ОТРЫВОК:
Читайте также: |
|
Существует такая вещь, как безусловное выражение, которое не возникает ни из тебя, ни из чего-либо ещё. Оно проявляется неизвестно откуда, как грибы в лесу, как град, как грозовой ливень.
Обсудив принцип неба, земли и человека в связи с процессом восприятия в создании художественной работы, мы можем обсудить, что происходит в человеке, который свидетельствует творческий процесс и произведение искусства. Сначала мы обсудили восприятие, а сейчас мы поговорим о воспринимающем, в такой последовательности. Под воспринимающим мы понимаем кого-то, кто свидетельствует искусство – или, в сущности, свидетельствует что угодно. Как мы вчера говорили, процесс восприятия связан с твоим состоянием ума, с общим художественным окружением и со сформированной концепцией искусства.

Исходные записи
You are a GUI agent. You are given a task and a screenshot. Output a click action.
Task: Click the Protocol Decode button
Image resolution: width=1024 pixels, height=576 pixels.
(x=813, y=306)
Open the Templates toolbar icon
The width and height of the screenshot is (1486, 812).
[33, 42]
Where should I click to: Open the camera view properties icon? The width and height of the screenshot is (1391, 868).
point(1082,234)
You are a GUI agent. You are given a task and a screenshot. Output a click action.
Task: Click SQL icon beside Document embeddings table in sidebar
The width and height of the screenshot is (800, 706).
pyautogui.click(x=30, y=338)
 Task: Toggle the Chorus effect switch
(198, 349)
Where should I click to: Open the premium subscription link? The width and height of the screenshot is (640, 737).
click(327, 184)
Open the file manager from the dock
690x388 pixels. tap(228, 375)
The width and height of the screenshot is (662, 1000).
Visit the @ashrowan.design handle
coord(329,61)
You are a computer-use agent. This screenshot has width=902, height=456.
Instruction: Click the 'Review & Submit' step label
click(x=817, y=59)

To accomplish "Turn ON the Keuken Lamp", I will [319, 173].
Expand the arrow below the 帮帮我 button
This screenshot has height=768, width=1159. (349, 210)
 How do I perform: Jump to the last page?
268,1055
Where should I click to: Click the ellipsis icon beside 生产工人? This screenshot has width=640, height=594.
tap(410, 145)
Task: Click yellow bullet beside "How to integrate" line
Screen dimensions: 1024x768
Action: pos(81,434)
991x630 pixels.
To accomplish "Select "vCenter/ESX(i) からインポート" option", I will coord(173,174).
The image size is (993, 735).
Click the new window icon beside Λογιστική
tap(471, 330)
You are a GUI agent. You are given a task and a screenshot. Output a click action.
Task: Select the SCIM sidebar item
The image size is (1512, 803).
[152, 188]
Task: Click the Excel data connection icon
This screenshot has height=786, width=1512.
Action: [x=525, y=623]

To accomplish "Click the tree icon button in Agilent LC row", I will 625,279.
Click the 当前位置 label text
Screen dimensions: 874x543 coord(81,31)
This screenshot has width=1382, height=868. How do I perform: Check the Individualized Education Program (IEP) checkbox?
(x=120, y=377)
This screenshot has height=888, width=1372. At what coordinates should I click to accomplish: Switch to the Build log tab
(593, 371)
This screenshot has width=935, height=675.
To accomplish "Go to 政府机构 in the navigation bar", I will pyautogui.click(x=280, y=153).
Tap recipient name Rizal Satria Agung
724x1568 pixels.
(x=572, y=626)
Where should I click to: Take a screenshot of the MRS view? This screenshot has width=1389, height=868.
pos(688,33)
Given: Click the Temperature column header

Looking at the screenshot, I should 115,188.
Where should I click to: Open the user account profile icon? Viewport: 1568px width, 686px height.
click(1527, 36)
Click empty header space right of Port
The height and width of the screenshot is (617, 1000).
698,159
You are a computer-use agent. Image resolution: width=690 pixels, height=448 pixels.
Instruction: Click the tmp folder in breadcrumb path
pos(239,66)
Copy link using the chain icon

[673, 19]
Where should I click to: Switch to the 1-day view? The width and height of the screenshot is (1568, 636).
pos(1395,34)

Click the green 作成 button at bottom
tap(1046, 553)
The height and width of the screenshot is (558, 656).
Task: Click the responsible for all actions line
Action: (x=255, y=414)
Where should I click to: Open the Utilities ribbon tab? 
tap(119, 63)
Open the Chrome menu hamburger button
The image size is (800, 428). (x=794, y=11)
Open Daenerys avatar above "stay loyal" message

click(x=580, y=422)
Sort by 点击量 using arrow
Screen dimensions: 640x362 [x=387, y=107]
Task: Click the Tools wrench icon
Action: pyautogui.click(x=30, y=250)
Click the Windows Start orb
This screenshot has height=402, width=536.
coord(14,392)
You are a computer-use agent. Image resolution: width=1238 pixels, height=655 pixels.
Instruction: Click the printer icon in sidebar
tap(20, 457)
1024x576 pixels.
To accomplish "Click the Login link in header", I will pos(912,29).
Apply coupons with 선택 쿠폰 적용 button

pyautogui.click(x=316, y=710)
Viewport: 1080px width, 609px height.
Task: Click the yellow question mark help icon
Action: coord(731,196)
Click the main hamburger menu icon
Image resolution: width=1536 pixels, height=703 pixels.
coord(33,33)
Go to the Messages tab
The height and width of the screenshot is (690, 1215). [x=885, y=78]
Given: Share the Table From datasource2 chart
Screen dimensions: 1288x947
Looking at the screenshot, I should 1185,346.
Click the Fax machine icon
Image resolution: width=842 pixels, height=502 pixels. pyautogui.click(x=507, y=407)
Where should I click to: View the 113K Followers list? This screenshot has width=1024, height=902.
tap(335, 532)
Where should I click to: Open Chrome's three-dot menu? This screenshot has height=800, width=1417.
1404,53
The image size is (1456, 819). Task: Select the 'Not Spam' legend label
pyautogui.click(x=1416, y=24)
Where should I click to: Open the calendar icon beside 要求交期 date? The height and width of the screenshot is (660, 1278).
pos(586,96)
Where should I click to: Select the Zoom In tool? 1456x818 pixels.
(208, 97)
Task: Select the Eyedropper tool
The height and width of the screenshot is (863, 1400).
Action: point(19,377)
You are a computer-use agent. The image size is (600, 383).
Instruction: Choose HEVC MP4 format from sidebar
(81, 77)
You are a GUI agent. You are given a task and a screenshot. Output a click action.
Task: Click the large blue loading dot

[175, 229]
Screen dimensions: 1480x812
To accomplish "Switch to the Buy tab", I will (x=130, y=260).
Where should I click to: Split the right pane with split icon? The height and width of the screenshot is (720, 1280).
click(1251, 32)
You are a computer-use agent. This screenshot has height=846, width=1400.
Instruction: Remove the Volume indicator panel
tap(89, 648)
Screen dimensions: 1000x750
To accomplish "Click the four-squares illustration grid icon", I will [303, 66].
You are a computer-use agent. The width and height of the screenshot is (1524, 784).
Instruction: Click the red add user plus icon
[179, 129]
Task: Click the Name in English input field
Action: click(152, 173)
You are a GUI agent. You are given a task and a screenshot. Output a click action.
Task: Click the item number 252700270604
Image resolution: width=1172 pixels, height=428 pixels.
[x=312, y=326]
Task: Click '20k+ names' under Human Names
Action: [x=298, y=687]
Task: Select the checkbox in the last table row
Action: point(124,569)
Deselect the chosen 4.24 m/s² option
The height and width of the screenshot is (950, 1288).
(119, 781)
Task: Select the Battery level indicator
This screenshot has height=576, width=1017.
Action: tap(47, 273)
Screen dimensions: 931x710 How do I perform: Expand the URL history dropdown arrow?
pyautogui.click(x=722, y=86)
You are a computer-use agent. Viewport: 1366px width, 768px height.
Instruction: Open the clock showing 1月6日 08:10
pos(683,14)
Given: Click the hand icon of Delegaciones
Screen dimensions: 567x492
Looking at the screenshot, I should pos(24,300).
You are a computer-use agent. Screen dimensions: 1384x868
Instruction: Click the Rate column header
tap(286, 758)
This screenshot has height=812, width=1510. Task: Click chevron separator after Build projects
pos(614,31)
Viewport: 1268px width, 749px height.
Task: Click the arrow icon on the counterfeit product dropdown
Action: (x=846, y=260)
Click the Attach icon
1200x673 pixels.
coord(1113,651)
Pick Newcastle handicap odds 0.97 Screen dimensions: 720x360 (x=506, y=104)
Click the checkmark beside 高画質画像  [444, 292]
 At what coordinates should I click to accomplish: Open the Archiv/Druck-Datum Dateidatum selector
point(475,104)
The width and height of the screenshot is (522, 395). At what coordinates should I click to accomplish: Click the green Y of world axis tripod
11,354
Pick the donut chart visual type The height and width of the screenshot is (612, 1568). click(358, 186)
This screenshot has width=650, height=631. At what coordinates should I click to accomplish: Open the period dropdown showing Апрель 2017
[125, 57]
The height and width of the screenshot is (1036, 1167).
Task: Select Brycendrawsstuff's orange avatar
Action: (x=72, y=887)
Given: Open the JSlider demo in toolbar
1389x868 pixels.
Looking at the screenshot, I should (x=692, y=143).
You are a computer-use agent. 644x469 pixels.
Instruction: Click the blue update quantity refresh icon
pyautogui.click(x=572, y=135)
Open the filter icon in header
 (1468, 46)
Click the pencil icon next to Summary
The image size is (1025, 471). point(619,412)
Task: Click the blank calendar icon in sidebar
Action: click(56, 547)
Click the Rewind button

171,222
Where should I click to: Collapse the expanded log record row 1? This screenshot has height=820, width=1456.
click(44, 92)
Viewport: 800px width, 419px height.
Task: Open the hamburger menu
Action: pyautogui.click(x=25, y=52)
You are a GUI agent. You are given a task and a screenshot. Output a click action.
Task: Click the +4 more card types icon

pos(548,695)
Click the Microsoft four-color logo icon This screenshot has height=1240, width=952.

УПРАЖНЕНИЯ:
• 1. Изложите отрывок о восприятии искусства в двух предложениях.
• 2. Переименуйте «Temperature» в «Humidity» в записях на отрезке от строки с «This screenshot has width=1382, height=868.» до строки с «Looking at the screenshot, I should 115,188.» включительно. Приведите только этот отрезок, больше ничего не меняя.

ОТВЕТЫ:
• 1. Существует безусловное выражение, которое не возникает ни из тебя, ни из чего-либо ещё, а проявляется неизвестно откуда, как грибы в лесу или грозовой ливень. После восприятия речь переходит к воспринимающему, то есть к тому, кто свидетельствует искусство или что угодно, и напоминается, что восприятие связано с состоянием ума, с общим художественным окружением и со сформированной концепцией искусства.

• 2.
This screenshot has width=1382, height=868. How do I perform: Check the Individualized Education Program (IEP) checkbox?
(x=120, y=377)
This screenshot has height=888, width=1372. At what coordinates should I click to accomplish: Switch to the Build log tab
(593, 371)
This screenshot has width=935, height=675.
To accomplish "Go to 政府机构 in the navigation bar", I will pyautogui.click(x=280, y=153).
Tap recipient name Rizal Satria Agung
724x1568 pixels.
(x=572, y=626)
Where should I click to: Take a screenshot of the MRS view? This screenshot has width=1389, height=868.
pos(688,33)
Given: Click the Humidity column header

Looking at the screenshot, I should 115,188.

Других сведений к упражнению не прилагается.